_ZU LÖSENDE AUFGABE_
Welche Zeilen der folgenden Daten enthalten die Zeichenfolge „height“? Filtere sie heraus und gib jede vollständig wieder.

_EINGABEDATEN_
######
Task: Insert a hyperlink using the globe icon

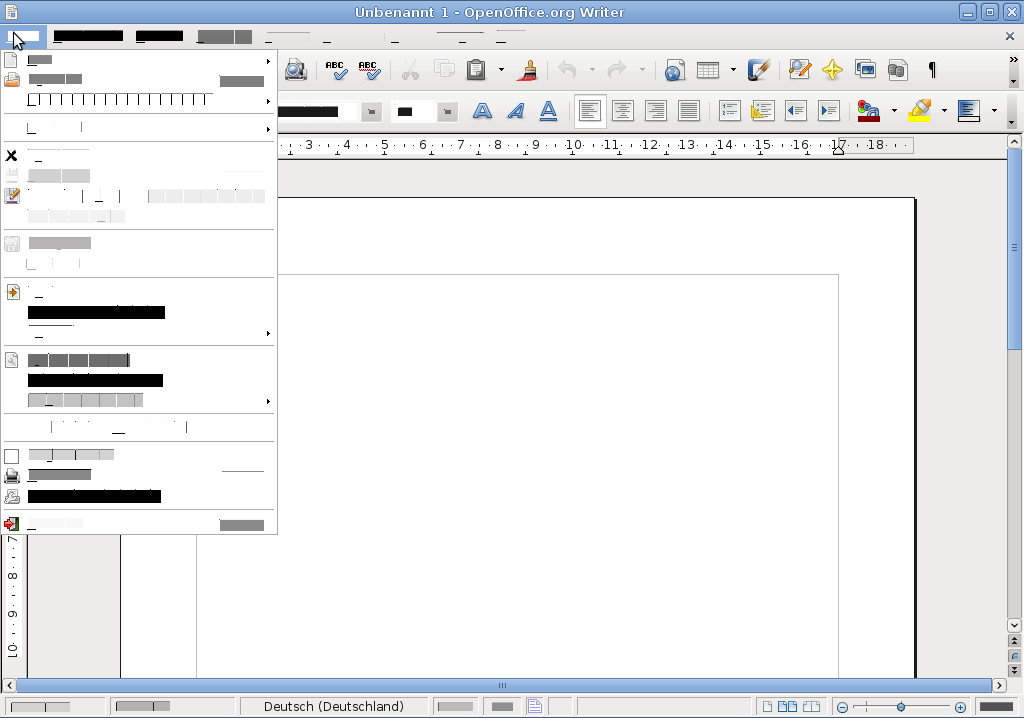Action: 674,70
######
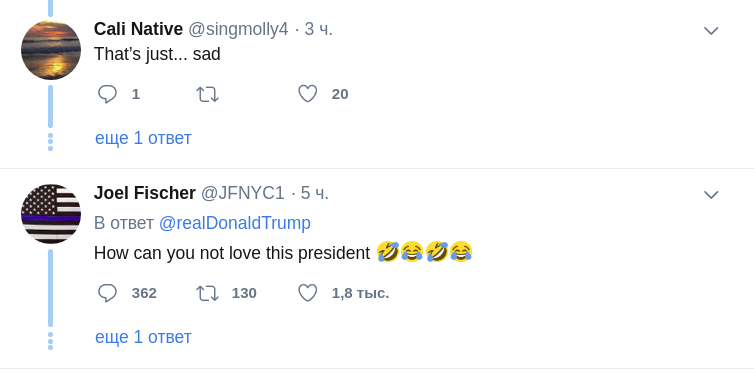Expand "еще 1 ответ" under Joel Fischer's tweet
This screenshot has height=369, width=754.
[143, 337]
######
_GELÖSTE AUFGABE_
This screenshot has height=369, width=754.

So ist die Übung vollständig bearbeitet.